The COLOPEC randomized multicenter trial aimed to evaluate the role of adjuvant HIPEC in preventing peritoneal metastases in CRC patients with a high risk of peritoneal recurrence [47]. A high risk of peritoneal recurrence was defined as T4N0-2M0 on the preoperative findings or pathologic T4 stages or a perforated primary tumor. In this study, the patients were stratified by tumor characteristics (T4 or perforation), age (≤65 years of >65 years), and the surgical approach for primary tumor resection (laparoscopy or open surgery). From 2015 to 2016, 204 patients were randomly assigned to either the adjuvant systemic chemotherapy group (n=102) or the adjuvant HIPEC with systemic chemotherapy group (n=102).

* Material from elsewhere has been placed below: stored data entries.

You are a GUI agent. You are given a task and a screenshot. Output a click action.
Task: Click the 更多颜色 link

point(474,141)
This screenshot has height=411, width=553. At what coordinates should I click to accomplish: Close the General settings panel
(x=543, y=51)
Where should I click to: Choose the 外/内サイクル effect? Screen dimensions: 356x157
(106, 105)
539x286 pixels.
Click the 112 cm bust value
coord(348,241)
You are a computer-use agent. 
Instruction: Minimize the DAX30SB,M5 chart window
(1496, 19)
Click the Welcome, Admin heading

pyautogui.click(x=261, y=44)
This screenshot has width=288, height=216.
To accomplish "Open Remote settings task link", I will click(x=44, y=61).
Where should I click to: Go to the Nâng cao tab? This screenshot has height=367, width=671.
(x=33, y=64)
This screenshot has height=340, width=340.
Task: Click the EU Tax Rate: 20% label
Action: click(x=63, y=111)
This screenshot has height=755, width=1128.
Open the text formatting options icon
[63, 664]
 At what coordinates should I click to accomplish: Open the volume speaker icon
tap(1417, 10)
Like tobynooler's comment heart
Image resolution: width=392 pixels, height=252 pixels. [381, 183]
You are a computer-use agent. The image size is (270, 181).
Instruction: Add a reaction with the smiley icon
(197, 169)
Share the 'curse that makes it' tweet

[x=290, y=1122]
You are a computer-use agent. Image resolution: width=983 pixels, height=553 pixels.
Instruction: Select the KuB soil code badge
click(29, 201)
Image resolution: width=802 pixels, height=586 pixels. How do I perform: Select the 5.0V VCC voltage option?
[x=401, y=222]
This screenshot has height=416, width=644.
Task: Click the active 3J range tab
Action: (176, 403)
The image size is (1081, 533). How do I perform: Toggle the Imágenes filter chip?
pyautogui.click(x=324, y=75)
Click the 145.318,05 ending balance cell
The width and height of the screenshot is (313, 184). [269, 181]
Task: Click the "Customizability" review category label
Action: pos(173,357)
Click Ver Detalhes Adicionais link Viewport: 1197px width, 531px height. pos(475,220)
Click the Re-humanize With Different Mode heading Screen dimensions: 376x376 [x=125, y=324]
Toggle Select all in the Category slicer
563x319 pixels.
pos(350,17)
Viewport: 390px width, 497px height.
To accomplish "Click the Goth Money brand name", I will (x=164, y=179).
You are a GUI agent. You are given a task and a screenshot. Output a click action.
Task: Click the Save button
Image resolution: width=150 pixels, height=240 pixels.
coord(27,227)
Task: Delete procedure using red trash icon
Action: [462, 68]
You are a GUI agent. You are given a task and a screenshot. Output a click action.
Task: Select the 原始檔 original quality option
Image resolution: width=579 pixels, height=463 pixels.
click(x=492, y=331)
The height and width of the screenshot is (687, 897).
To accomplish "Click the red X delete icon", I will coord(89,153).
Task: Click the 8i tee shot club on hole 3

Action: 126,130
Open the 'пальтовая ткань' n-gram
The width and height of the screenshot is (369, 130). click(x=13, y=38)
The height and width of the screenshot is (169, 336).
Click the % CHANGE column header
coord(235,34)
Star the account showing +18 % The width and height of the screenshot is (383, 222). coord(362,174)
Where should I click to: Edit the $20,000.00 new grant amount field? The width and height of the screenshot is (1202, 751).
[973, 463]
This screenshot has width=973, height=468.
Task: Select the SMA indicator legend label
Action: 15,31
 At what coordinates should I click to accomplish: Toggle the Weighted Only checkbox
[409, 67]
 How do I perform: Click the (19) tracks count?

In this study, HIPEC was performed using oxaliplatin (460 mg/m²) at 42℃–43℃ for 30 minutes with bidirectional 5-fluorouracil (400 mg/m²) and leucovorin (20 mg/m²). The overall survival of the systemic chemotherapy group and 94.1% in the adjuvant HIPEC group was 93% (P=0.82) and disease-free survival of the systemic chemotherapy group and 69.3%, in the adjuvant HIPEC group was 69% (P=0.99). Thus, the COLOPEC trial did not show any benefits of adjuvant HIPEC in patients with T4 or perforated primary tumors.

The HIPECT 4 trial also aimed to evaluate the role of HIPEC in the prevention of peritoneal recurrence in patients with T4N0-2M0 CRC [48]. This study was designed to randomly allocate patients to a surgery with systemic chemotherapy group and a surgery with systemic chemotherapy and HIPEC (MMC 30 mg/m², 60 min, 42℃–43℃) group. The primary endpoint was locoregional control survival, and the secondary endpoints were perioperative morbidity/mortality, overall survival, and disease-free survival. Between 2015 and 2021, 184 patients at 17 Spanish centers were allocated to the surgery-alone group (n=95) and the surgery and HIPEC group (n=89). In this study, the 3-year locoregional control rate of surgery in the HIPEC group was 97.6%, which was significantly higher than that in the control group (87.6%, P=0.03); however, there was no significant difference in disease-free survival or overall survival between the two groups. There were no significant differences in adverse toxic events or morbidities between the groups. Notably, the HIPECT 4 trial used MMC as the chemotherapeutic regimen for HIPEC, whereas the COLOPEC and PROCHYLOCHIP trials used oxaliplatin. Although the HIPECT 4 trial showed the advantages of local control using MMC HIPEC, future studies are needed to determine the role of HIPEC in the prevention of recurrence in CRC patients with a high risk of peritoneal metastases (Table 1).

The current clinical trials for CRS/HIPEC have several issues regarding the selection of appropriate chemotherapeutic agents that are modified adequately for use in peritoneal chemotherapy. Careful patient selection to increase the efficacy of CRS/HIPEC is also important for improving the oncological outcomes. The development of intraperitoneal chemotherapeutic agents and genetic analyses based on individual tumor characteristics are needed to improve the oncologic outcomes after CRS/HIPEC.